This Spring, CFA’s Department of Music began a collaboration with the Los Angeles Philharmonic to benefit underserved music students. In the first visit of what promises to be an expanding level of involvement, Music faculty members Ken Aiso, Aaron Smith and Tania Fleischer took string and percussion Music students over to the Youth Orchestra Los Angeles (YOLA) participants at HOLA (Heart of Los Angeles), one of the Los Angeles Philharmonic’s celebrated afterschool music education programs. The group performed a 30-minute recital for about 50 middle school and high school YOLA students, teachers and staff.
Mr. Aiso and sophomore Lianne Pearce played the Handel-Halvorsen Passacaglia, Freshman Jonathan Luk and Senior Charlie Lo Presti each played a concerto movement accompanied by Dr. Fleischer on the piano, and Mr. Smith performed a piece with freshmen Thomas Pribyl and Elton Rosicki for three cajon, a traditional Peruvian percussion instrument. Going forward, Dr. Fleischer, who spear-heads the program, hopes to have Department of Music students regularly visit YOLA at HOLA as volunteer instructors and teachers’ assistants, working in small group settings to offer more individualized instruction to struggling students as well as to those that may need an additional challenge.
“The goal of performing for the Youth Orchestra was to introduce the LMU Music Program to the students at YOLA at HOLA and begin the process of building a strong relationship with them, in which we can learn how best to support the excellent work they are already doing,” said Dr.
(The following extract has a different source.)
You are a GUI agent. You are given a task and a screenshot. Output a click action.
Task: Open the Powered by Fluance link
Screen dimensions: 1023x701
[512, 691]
Fleischer. “For our students, it gave them an additional performance opportunity in an alternative setting, and in the future, will provide those who are interested in pursuing music education with a valuable and professionalizing experience.”
Located in the Rampart District, YOLA at HOLA serves hundreds of students with intensive after-school orchestral instruction five days a week. The LA Phil and its community partners provide free instruments, intensive music training, and academic support to students from underserved neighborhoods, empowering them to become vital citizens, leaders, and agents of change. Classes include music creativity, singing and solfège, ensemble rehearsals, and an hour of academic tutoring daily.
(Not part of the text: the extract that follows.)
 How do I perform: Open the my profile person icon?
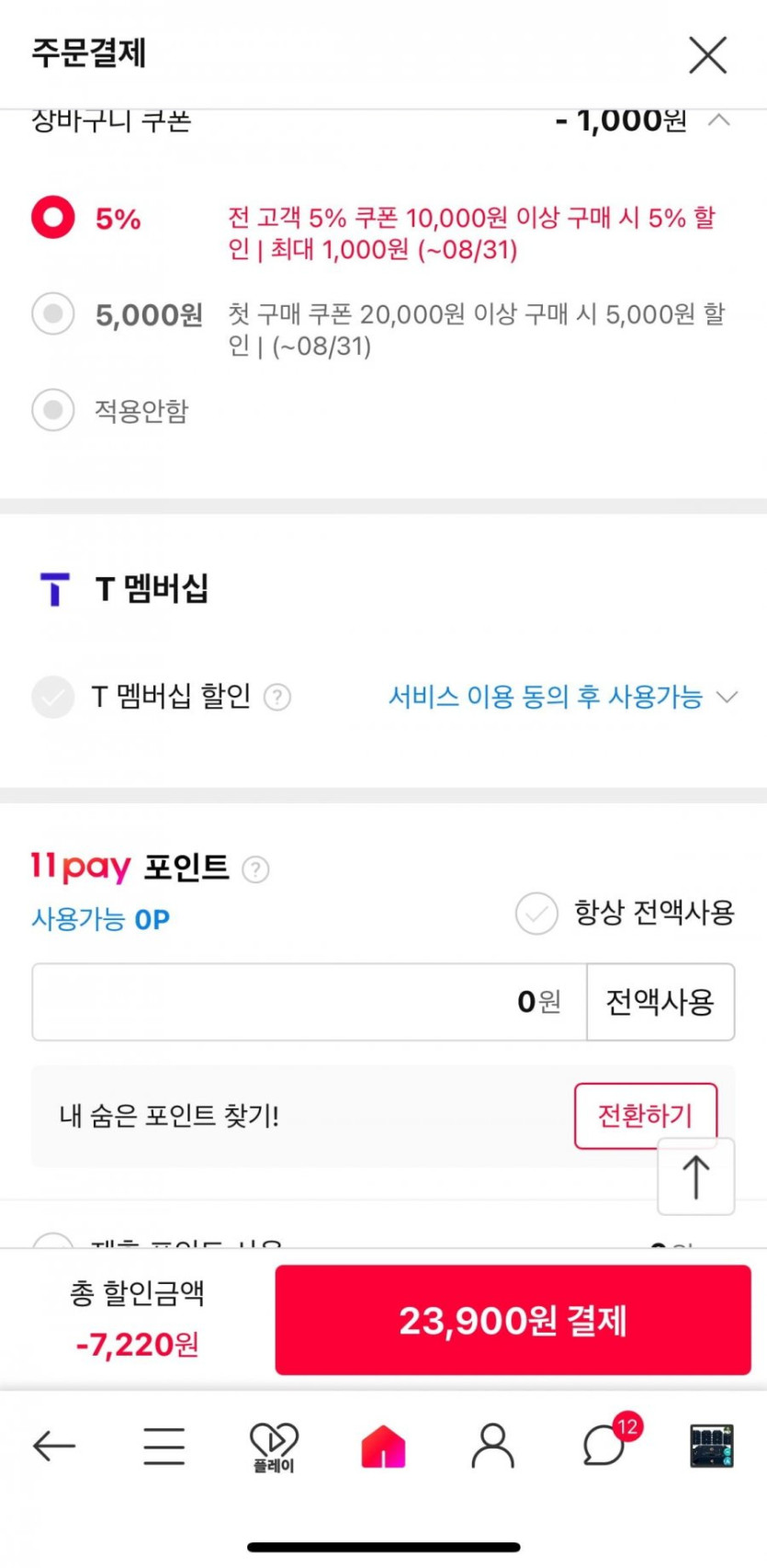(493, 1446)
According to Dr. Fleischer, the children in the audience were completely rapt. “The students were so engaged and such a wonderful audience. This was serious music that we were performing, and they remained attentive and enthused throughout the concert. It’s especially gratifying as performers to feel the positive energy emanating from the audience-it was an enjoyable time for everyone.”
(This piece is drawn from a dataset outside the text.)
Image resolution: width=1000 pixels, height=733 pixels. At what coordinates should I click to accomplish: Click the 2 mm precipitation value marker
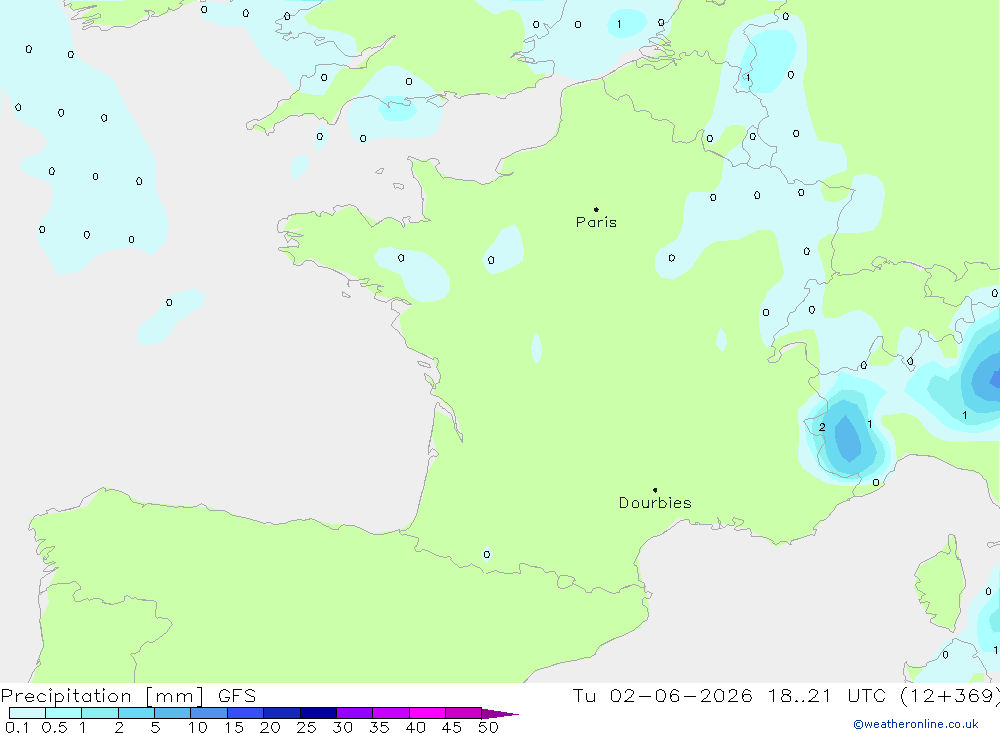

Going forward, the Department hopes to perform for YOLA at HOLA at least once a semester, with an increasing number of LMU students each time, in addition to expanding volunteer opportunities. “I am excited about fostering and growing this relationship,” said Dr. Fleischer. “One of our goals in this type of outreach is to support and encourage young students in their musical endeavors, since we know that arts education directly correlates with improved academic outcomes. By showcasing our own music majors and minors, we also hope to inspire continued music participation in a higher-education setting.”